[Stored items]
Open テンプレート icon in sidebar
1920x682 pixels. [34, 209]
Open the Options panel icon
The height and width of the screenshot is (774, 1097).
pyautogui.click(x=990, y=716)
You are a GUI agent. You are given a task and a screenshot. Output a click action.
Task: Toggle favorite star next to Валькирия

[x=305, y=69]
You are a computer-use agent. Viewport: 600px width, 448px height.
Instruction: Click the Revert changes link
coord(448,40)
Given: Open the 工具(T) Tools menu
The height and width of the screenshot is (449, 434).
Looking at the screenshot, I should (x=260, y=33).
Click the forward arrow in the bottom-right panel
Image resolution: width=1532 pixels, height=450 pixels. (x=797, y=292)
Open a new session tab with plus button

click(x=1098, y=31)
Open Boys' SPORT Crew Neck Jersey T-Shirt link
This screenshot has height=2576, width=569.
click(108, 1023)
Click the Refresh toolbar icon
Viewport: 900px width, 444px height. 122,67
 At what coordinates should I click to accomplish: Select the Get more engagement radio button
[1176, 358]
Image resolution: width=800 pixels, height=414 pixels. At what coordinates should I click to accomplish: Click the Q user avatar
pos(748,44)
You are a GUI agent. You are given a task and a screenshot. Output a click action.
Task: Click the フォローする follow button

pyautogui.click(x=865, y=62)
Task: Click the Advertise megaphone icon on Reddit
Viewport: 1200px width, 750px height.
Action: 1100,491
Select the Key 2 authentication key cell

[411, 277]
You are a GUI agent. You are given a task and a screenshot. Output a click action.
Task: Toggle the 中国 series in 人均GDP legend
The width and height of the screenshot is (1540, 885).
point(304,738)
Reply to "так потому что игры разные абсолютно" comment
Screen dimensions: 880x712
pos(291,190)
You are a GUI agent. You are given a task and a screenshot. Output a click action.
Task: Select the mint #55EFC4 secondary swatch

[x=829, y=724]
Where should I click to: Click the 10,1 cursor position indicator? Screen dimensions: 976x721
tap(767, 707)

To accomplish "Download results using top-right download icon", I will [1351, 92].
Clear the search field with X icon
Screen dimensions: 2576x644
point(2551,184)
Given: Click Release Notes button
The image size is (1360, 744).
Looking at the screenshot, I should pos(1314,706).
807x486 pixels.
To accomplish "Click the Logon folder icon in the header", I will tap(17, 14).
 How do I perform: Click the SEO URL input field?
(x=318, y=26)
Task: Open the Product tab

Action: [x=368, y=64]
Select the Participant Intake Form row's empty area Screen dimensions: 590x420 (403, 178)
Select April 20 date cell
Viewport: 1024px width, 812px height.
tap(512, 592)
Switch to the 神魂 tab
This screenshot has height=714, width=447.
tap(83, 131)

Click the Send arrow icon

### [Aim of the exercise]
Transcribe every record above word for word.

### [Response area]
Open テンプレート icon in sidebar
1920x682 pixels. [34, 209]
Open the Options panel icon
The height and width of the screenshot is (774, 1097).
pyautogui.click(x=990, y=716)
You are a GUI agent. You are given a task and a screenshot. Output a click action.
Task: Toggle favorite star next to Валькирия

[x=305, y=69]
You are a computer-use agent. Viewport: 600px width, 448px height.
Instruction: Click the Revert changes link
coord(448,40)
Given: Open the 工具(T) Tools menu
The height and width of the screenshot is (449, 434).
Looking at the screenshot, I should (x=260, y=33).
Click the forward arrow in the bottom-right panel
Image resolution: width=1532 pixels, height=450 pixels. (x=797, y=292)
Open a new session tab with plus button

click(x=1098, y=31)
Open Boys' SPORT Crew Neck Jersey T-Shirt link
This screenshot has height=2576, width=569.
click(108, 1023)
Click the Refresh toolbar icon
Viewport: 900px width, 444px height. 122,67
 At what coordinates should I click to accomplish: Select the Get more engagement radio button
[1176, 358]
Image resolution: width=800 pixels, height=414 pixels. At what coordinates should I click to accomplish: Click the Q user avatar
pos(748,44)
You are a GUI agent. You are given a task and a screenshot. Output a click action.
Task: Click the フォローする follow button

pyautogui.click(x=865, y=62)
Task: Click the Advertise megaphone icon on Reddit
Viewport: 1200px width, 750px height.
Action: 1100,491
Select the Key 2 authentication key cell

[411, 277]
You are a GUI agent. You are given a task and a screenshot. Output a click action.
Task: Toggle the 中国 series in 人均GDP legend
The width and height of the screenshot is (1540, 885).
point(304,738)
Reply to "так потому что игры разные абсолютно" comment
Screen dimensions: 880x712
pos(291,190)
You are a GUI agent. You are given a task and a screenshot. Output a click action.
Task: Select the mint #55EFC4 secondary swatch

[x=829, y=724]
Where should I click to: Click the 10,1 cursor position indicator? Screen dimensions: 976x721
tap(767, 707)

To accomplish "Download results using top-right download icon", I will [1351, 92].
Clear the search field with X icon
Screen dimensions: 2576x644
point(2551,184)
Given: Click Release Notes button
The image size is (1360, 744).
Looking at the screenshot, I should pos(1314,706).
807x486 pixels.
To accomplish "Click the Logon folder icon in the header", I will tap(17, 14).
 How do I perform: Click the SEO URL input field?
(x=318, y=26)
Task: Open the Product tab

Action: [x=368, y=64]
Select the Participant Intake Form row's empty area Screen dimensions: 590x420 (403, 178)
Select April 20 date cell
Viewport: 1024px width, 812px height.
tap(512, 592)
Switch to the 神魂 tab
This screenshot has height=714, width=447.
tap(83, 131)

Click the Send arrow icon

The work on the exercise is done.